Graphes existentiels, calcul floral, théorie des topes [LSC]
Pablo Donato
Istituto Grothendieck
https://www.lix.polytechnique.fr/Labo/Pablo.DONATO/
Date(s) : 27/02/2025 iCal
11h00 - 12h30
Traditionnellement, la théorie de la démonstration s’est établie comme une
branche de la logique symbolique: elle incarne par excellence l’idéal
hilbertien selon lequel tout concept mathématique peut être representé comme
une suite finie de symboles, le raisonnement se réduisant alors à la
manipulation séquentielle de ces symboles. Toutefois plusieurs évolutions
récentes tendent à démontrer qu’une analyse plus fine de la structure des
démonstrations est possible à l’aide de représentations graphiques ou
diagrammatiques : on peut citer les réseaux de preuves de Girard en logique
linéaire, les diagrammes de cordes en logique catégorique, ou encore les
combinatorial proofs de Hughes. L’idée est de s’abstraire de la séquentialité
arbitraire forcée par les symboles, en plongeant les preuves dans l’espace pour
mieux comprendre leur géométrie. Toutefois ces recherches se concentrent
essentiellement sur la structure des démonstrations terminées, en oubliant le
processus de manipulation séquentiel qui a permis leur construction. Cela pose
un obstacle à l’application de ces nouvelles méthodologies à la preuve assistée
par ordinateur, qui repose fondamentalement sur la manipulation de
démonstrations partielles.
Pour résoudre ce problème, nous explorons un formalisme diagrammatique oublié
des logiciens contemporains, probablement car il prédate l’existence de la
théorie de la démonstration : les graphes existentiels de C. S. Peirce.

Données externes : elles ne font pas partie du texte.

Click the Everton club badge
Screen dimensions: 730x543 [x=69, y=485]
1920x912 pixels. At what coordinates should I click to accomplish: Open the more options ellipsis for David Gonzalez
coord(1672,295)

Celui-ci repose sur une représentation purement diagrammatique et topologique
des constantes logiques telles que la conjonction, la négation et l’existence,
inspirée d’une compréhension dialogique du raisonnement un siècle avant
l’avènement de la sémantique des jeux. La démonstration est alors comprise
comme un processus dynamique de construction d’énoncés valides par réécriture
de graphes, à l’aide de quatre règles d’inférence élémentaires par insertions
et omissions de graphes arbitraires.
Nous commencerons par une présentation informelle des systèmes Alpha et Beta de
graphes existentiels pour la logique classique propositionnelle et du premier
ordre, tels qu’introduits par Peirce en 1896. Puis, motivés par notre objectif
d’application aux assistants de preuve, nous concevons le calcul floral, une
variante intuitionniste de Beta basée sur la notion de lieur où les graphes
apparaissent métaphoriquement sous forme de fleurs. Pour modéliser plus
fidèlement le processus de recherche de preuve « en arrière », nous inversons le
sens de lecture des règles d’inférence, ce qui nous permet d’identifier un
fragment analytique et entièrement réversible de règles via une sémantique de
préfaisceaux (structures de Kripke). Forts de ces avancées, nous nous éloignons
de la conception relationnelle de Peirce pour partir à la recherche d’une
interprétation computationnelle du calcul floral dans le style
fonctionnel/BHK/Curry-Howard. Nous finirons l’exposé par une esquisse du
nouveau territoire ainsi approché et baptisé « théorie des topes », au sein
duquel la distinction entre un terme et son type se trouve mise en défaut.